Page 88 of Unbound

Page List

Font Size:

Max noticed my distance during the brief moments we could whisper to each other.

"Don't do it," he said quietly during group prayer. "Whatever you're thinking, don't."

I glanced around, but none of the staff reacted to his voice. They never seemed to notice Max, actually. Maybe he was just that good at staying invisible.

"Why not?" My voice sounded hollow even to me. "What's the point?"

"Because someone's fighting for you out there. I can feel it."

I almost laughed. Almost. "And if you die, they win forever."

"They've already won."

That night, I stood at my window looking at the moon. Third floor. Long drop to concrete below. The window didn't open, but glass could break. I'd seen it done before.

I pressed my hands against the cold surface, calculating angles and force. How much would it hurt? Less than this, probably.

I looked for Max, hoping he'd talk me down first, but he wasn't in my cell. Of course he wasn't—they kept us separate. Didn't they?

"Step away from the window, Miller."

The staff member's voice was bored, like this happened all the time. Which it probably did.

They moved me to suicide watch. Twenty-four hour observation, someone always staring. Not for my safety - so I couldn't escape through death. They needed me alive to break me properly.

This realization was somehow worse than everything else.

WEEK SIX

Suicide watch meant no privacy, even to use the toilet. My dignity, what remained of it, completely stripped away.

I couldn't sleep, couldn't think, couldn't escape into my own mind anymore. Electroshock sessions increased to twice daily.

"You're proving resistant to treatment," Dr. Hendricks informed me, like I was a bacteria that wouldn't respond to antibiotics.

I wanted to scream: because it doesn't work. You can't shock away who someone is. Can't torture identity out of existence.

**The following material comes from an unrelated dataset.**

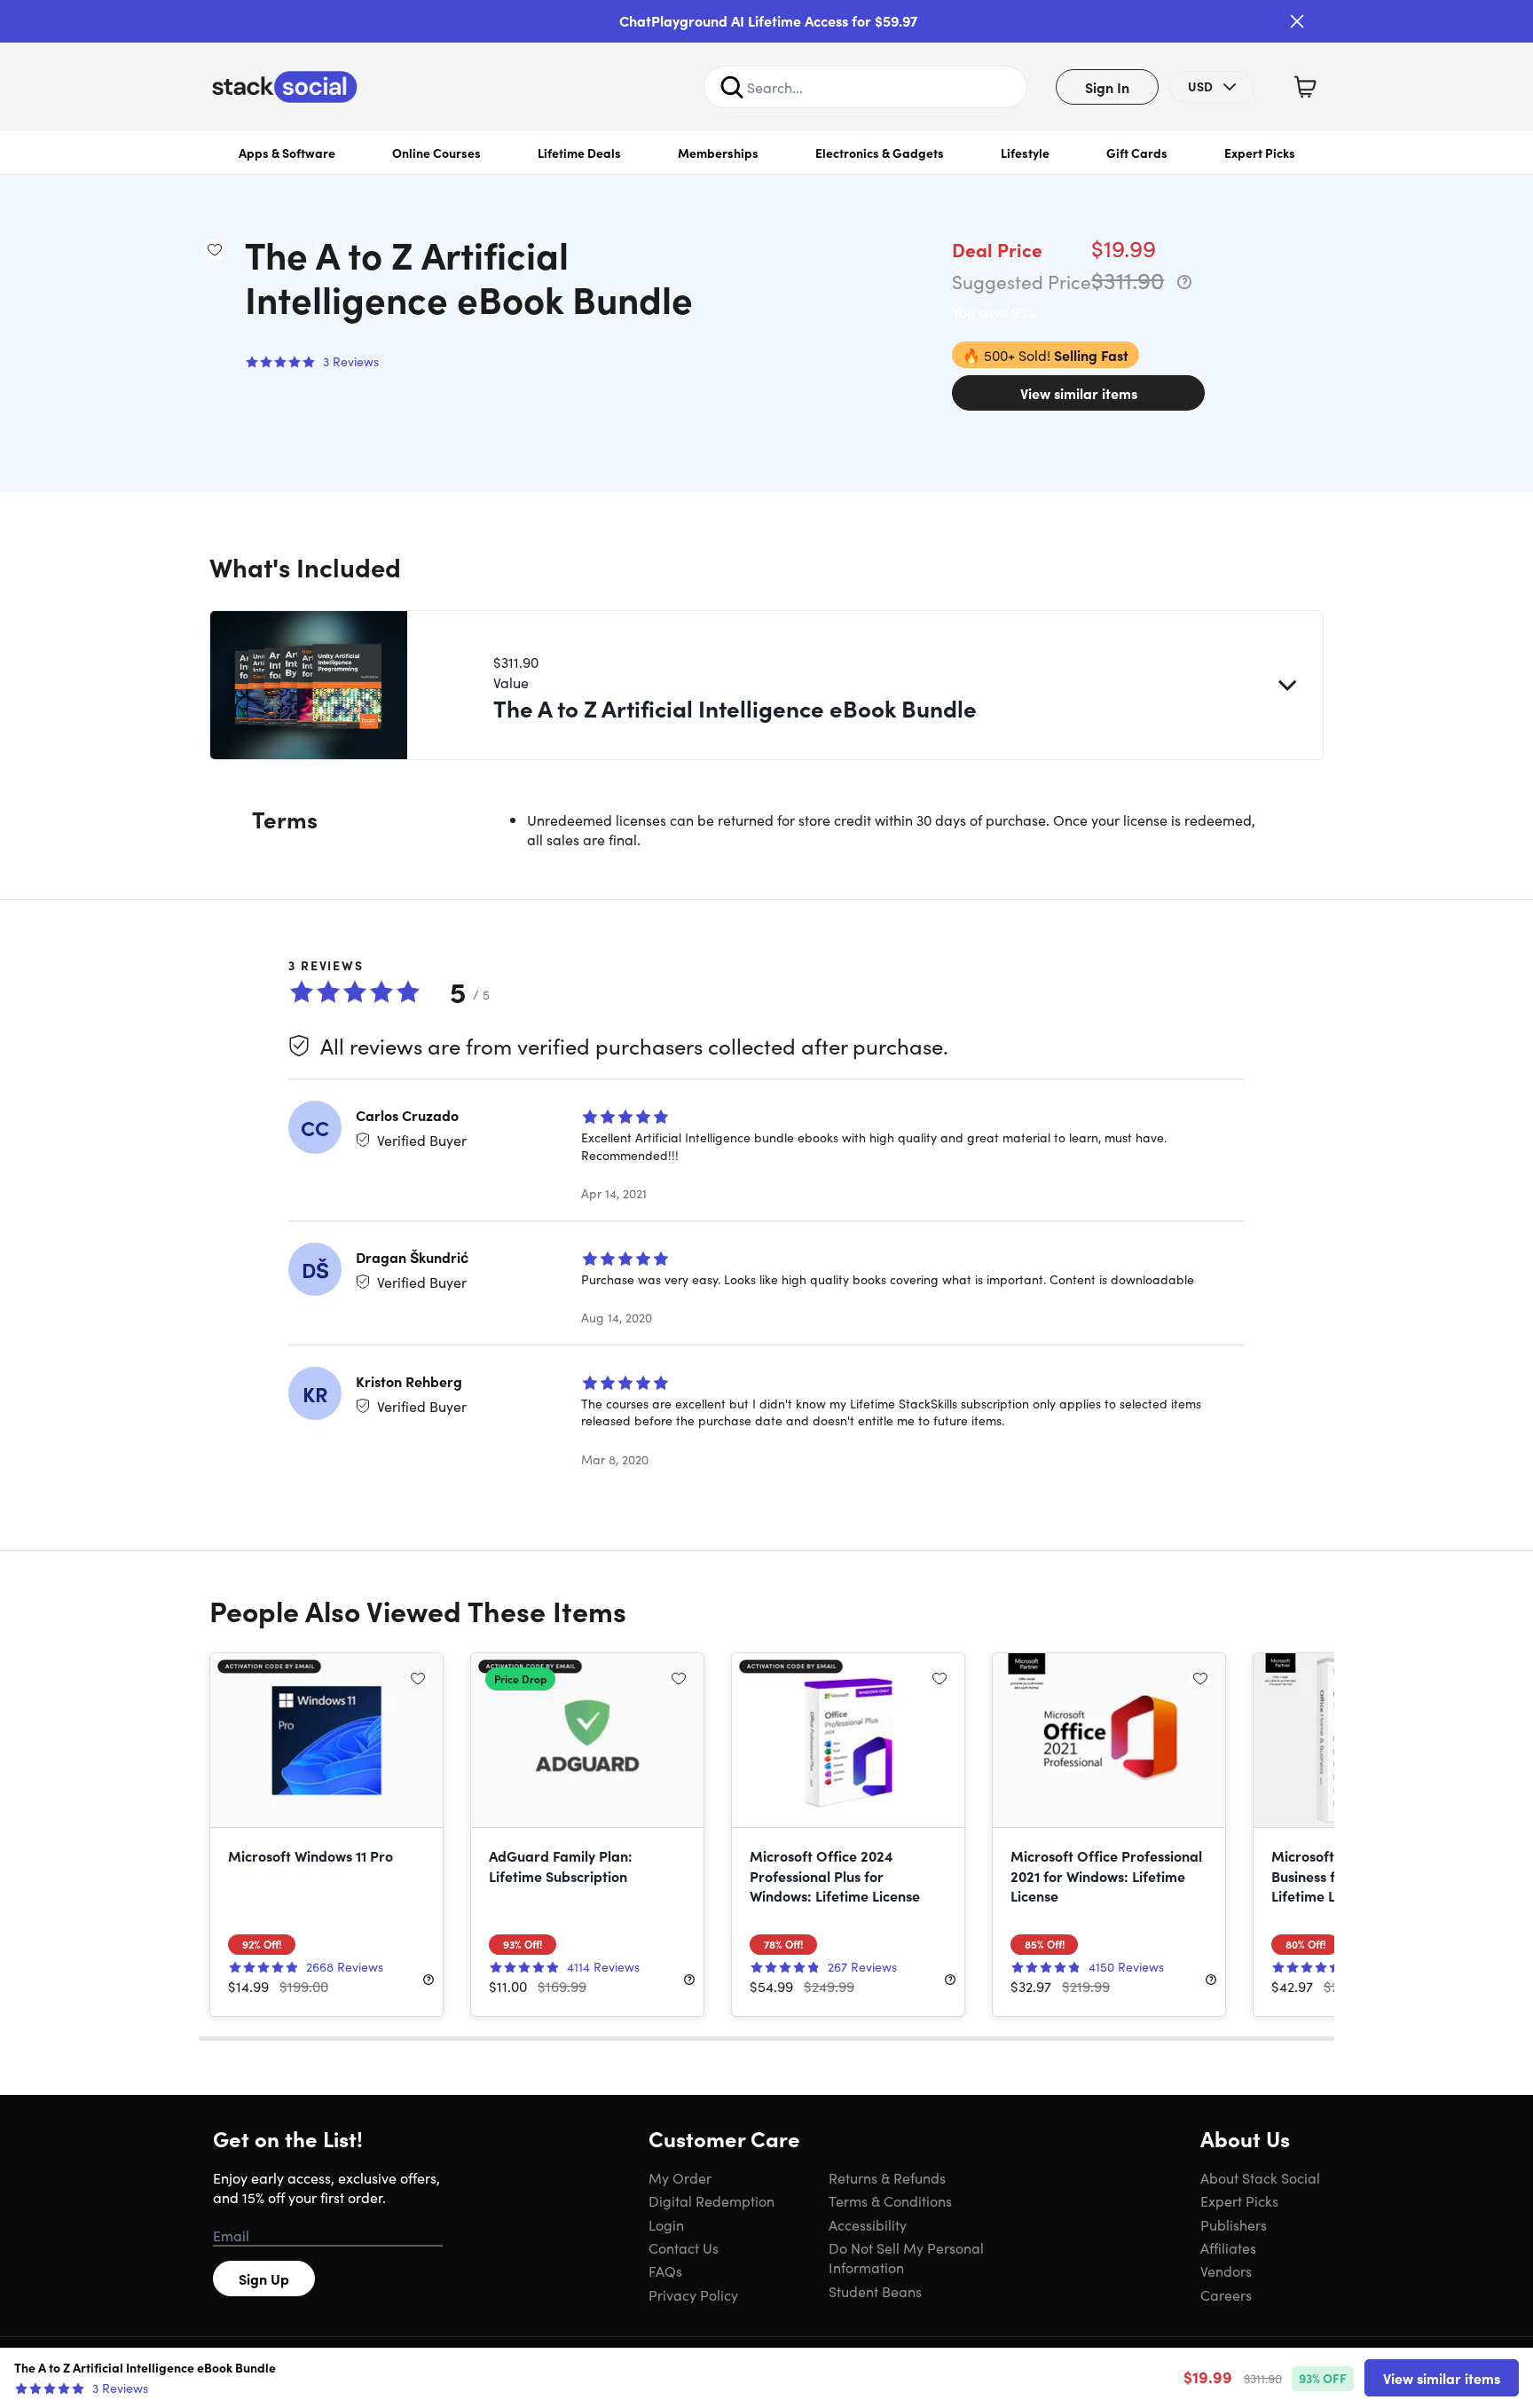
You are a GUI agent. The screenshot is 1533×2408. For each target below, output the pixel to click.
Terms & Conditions (890, 2200)
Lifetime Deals (579, 152)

But I was too tired to scream. Too broken to fight. Just endured, existing without living.

I thought about Adrian less now. It hurt too much, and I wasn't sure he'd been real anyway. Thought about death more. It seemed peaceful, final. A solution to an unsolvable problem.

During group session, Max slipped me a piece of paper. A single word written in careful letters:

SOON.

The paper dissolved in my sweating palm before I could read it again. Or had I imagined it? Everything felt unreal now.

I didn't understand. Didn't have energy to ask.

WEEK SEVEN

I collapsed during morning prayer on day forty-three. Heartbeat irregular, chest tight, the world spinning sideways as I hit the floor.

They rushed me to the medical wing. The doctor - not Dr. Hendricks, someone else, someone new - checked my pulse and blood pressure with growing alarm.

"We need to stop treatment immediately," he told the director. "His heart can't take any more electroshock therapy. The rhythm is completely erratic."

Director refused. "We have parental consent for the full program."